═══ DATASET CONTENT ═══

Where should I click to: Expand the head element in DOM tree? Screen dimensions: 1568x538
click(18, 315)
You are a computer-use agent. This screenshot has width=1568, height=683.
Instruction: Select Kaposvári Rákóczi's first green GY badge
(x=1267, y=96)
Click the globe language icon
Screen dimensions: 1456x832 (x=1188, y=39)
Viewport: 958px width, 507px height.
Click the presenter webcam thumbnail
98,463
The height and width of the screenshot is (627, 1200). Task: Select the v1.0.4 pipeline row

═══
═══ DATASET CONTENT ═══

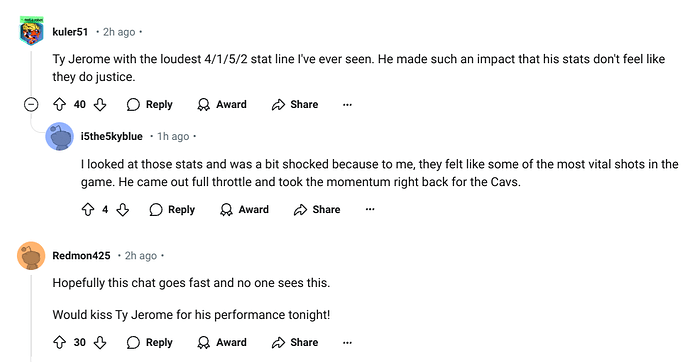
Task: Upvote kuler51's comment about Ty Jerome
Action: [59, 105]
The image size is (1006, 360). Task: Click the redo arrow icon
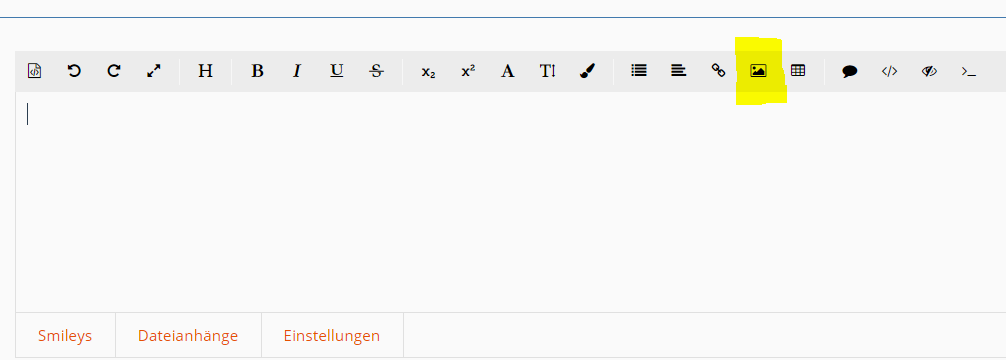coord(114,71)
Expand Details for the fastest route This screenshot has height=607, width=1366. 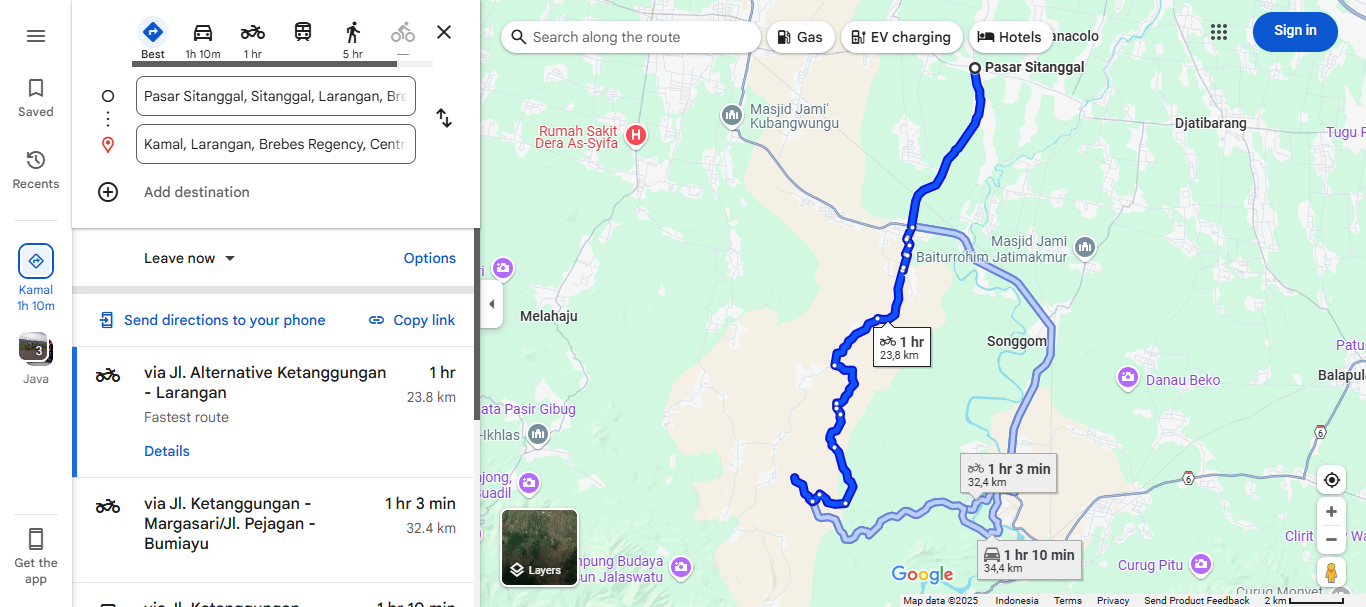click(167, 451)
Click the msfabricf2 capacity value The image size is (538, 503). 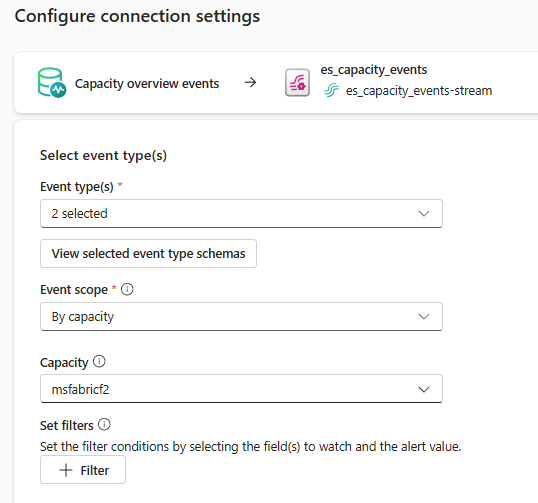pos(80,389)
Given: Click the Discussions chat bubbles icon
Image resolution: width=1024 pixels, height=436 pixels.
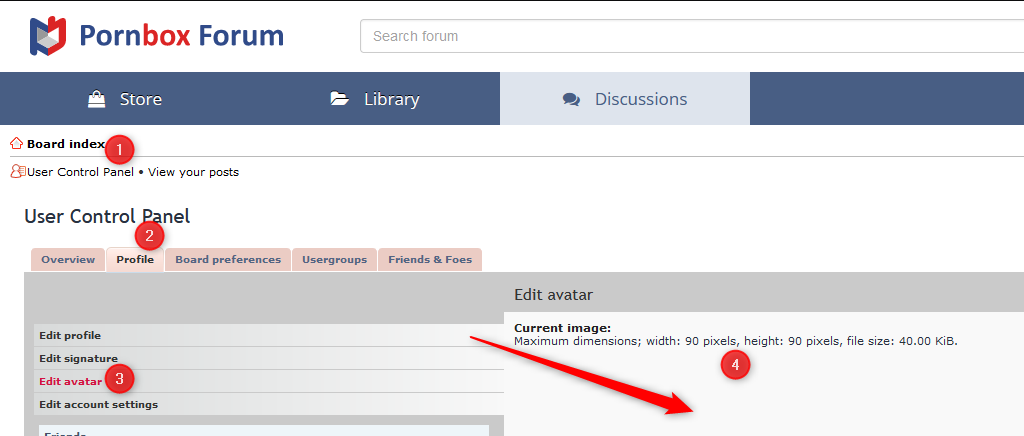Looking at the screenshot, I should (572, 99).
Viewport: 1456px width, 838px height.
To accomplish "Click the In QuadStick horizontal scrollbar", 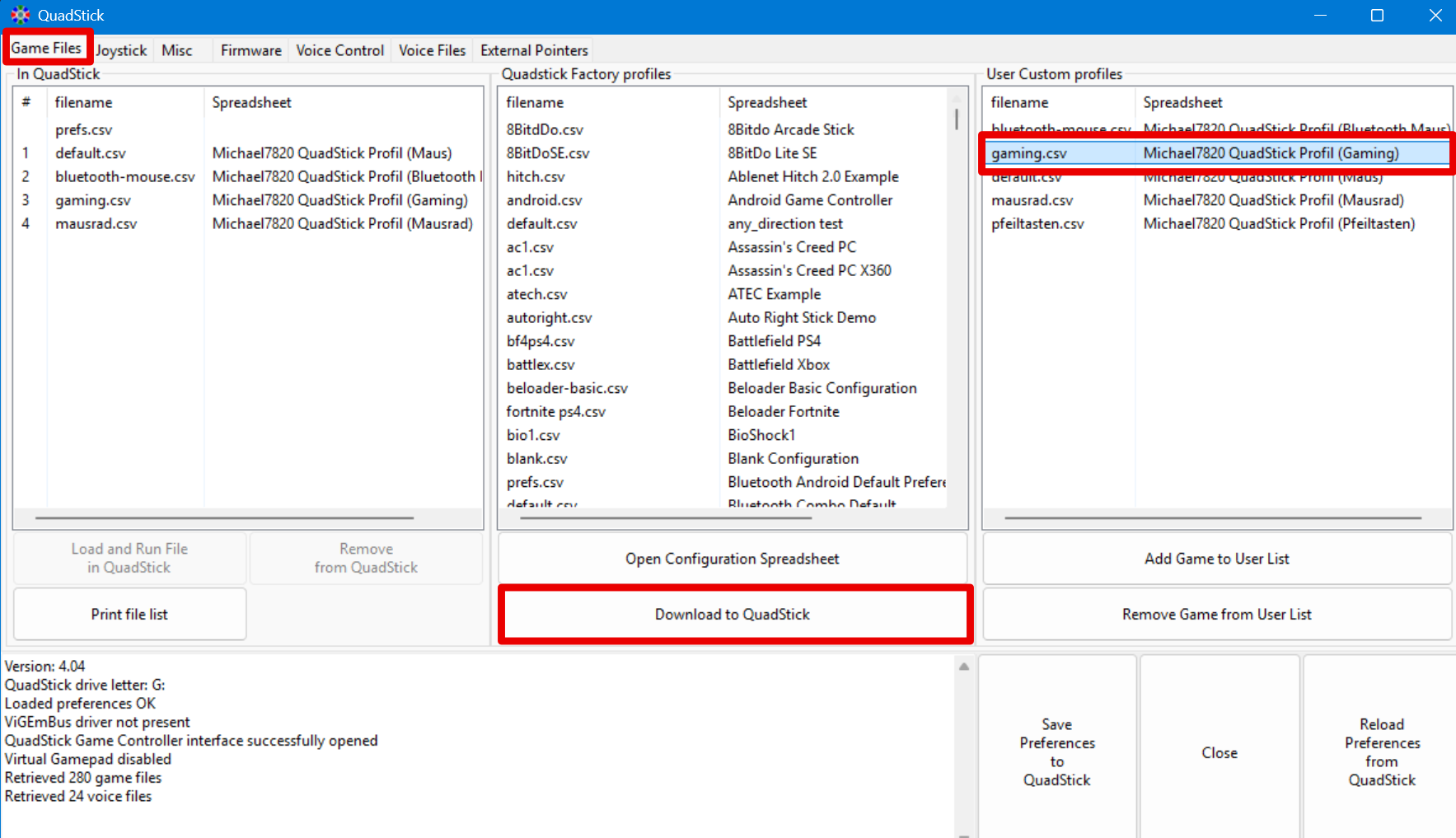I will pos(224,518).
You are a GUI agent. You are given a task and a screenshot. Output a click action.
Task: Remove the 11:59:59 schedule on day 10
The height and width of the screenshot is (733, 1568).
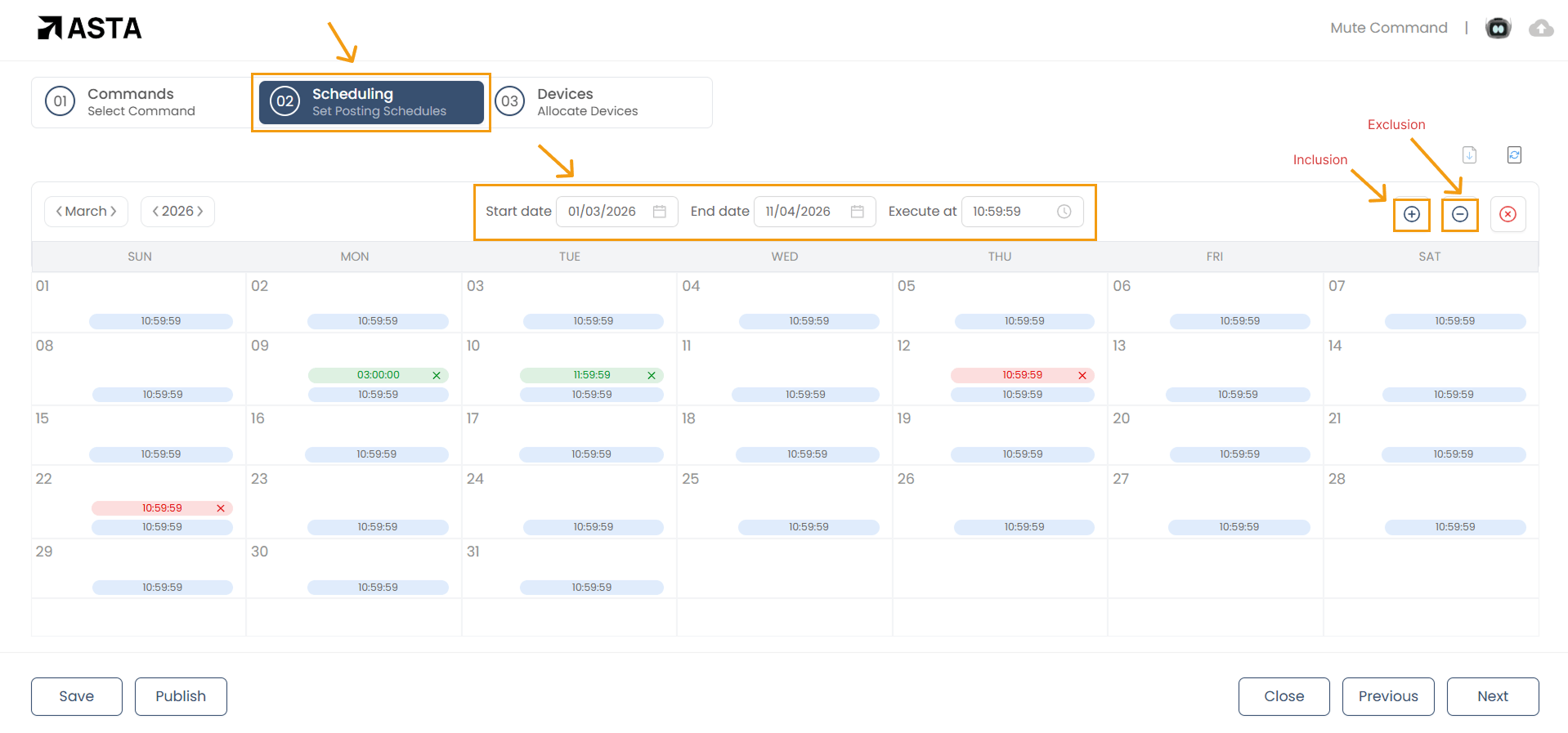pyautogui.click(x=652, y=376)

═══
═══ DATASET CONTENT ═══

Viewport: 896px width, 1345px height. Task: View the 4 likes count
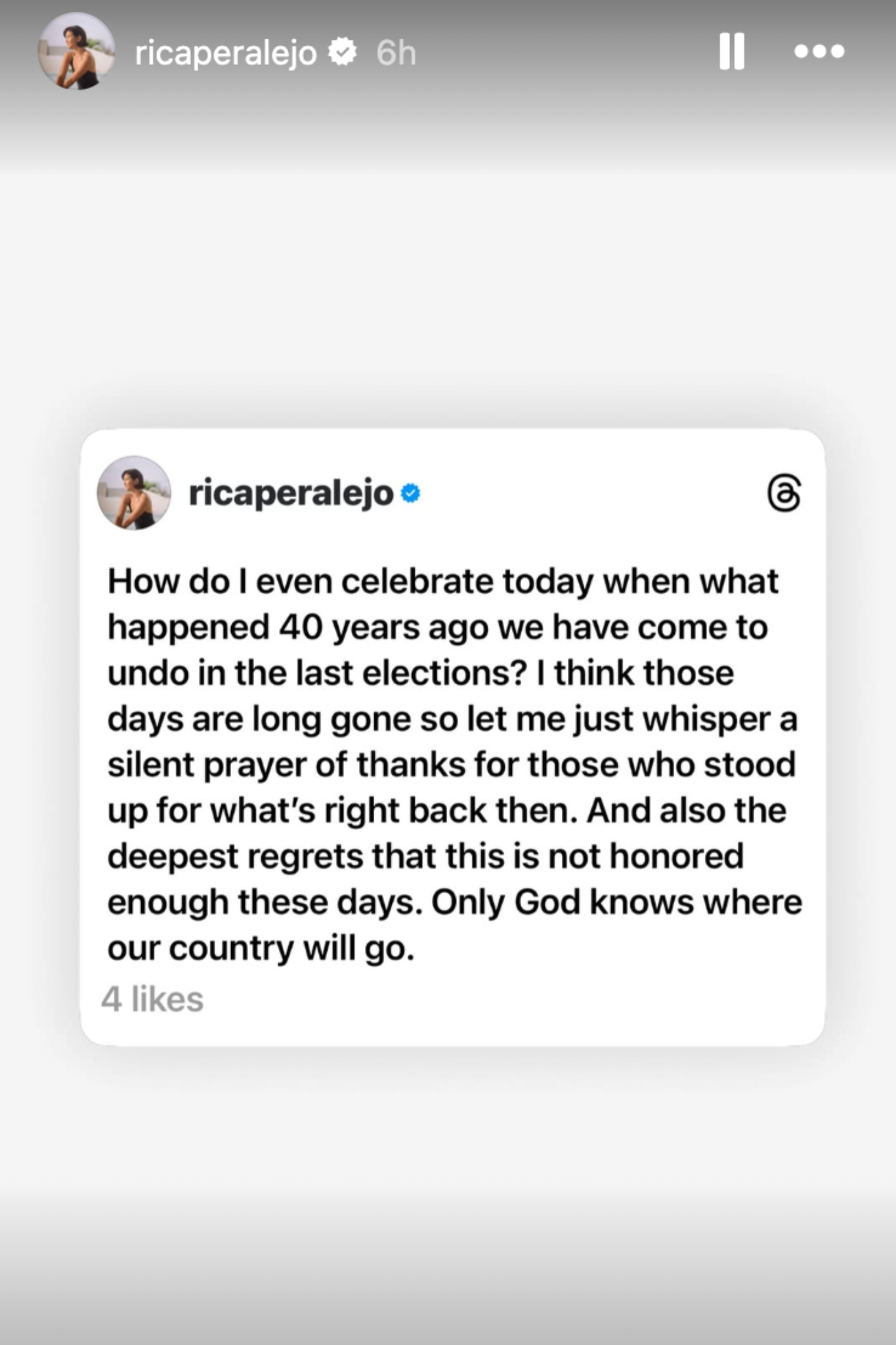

═══

• [TASK TO COMPLETE]
Copy out every line from the data above that has "agent" in it.

• [RESPONSE TO THIS EXERCISE]
You are a computer-use agent. This screenshot has width=1568, height=683.
You are a GUI agent. You are given a task and a screenshot. Output a click action.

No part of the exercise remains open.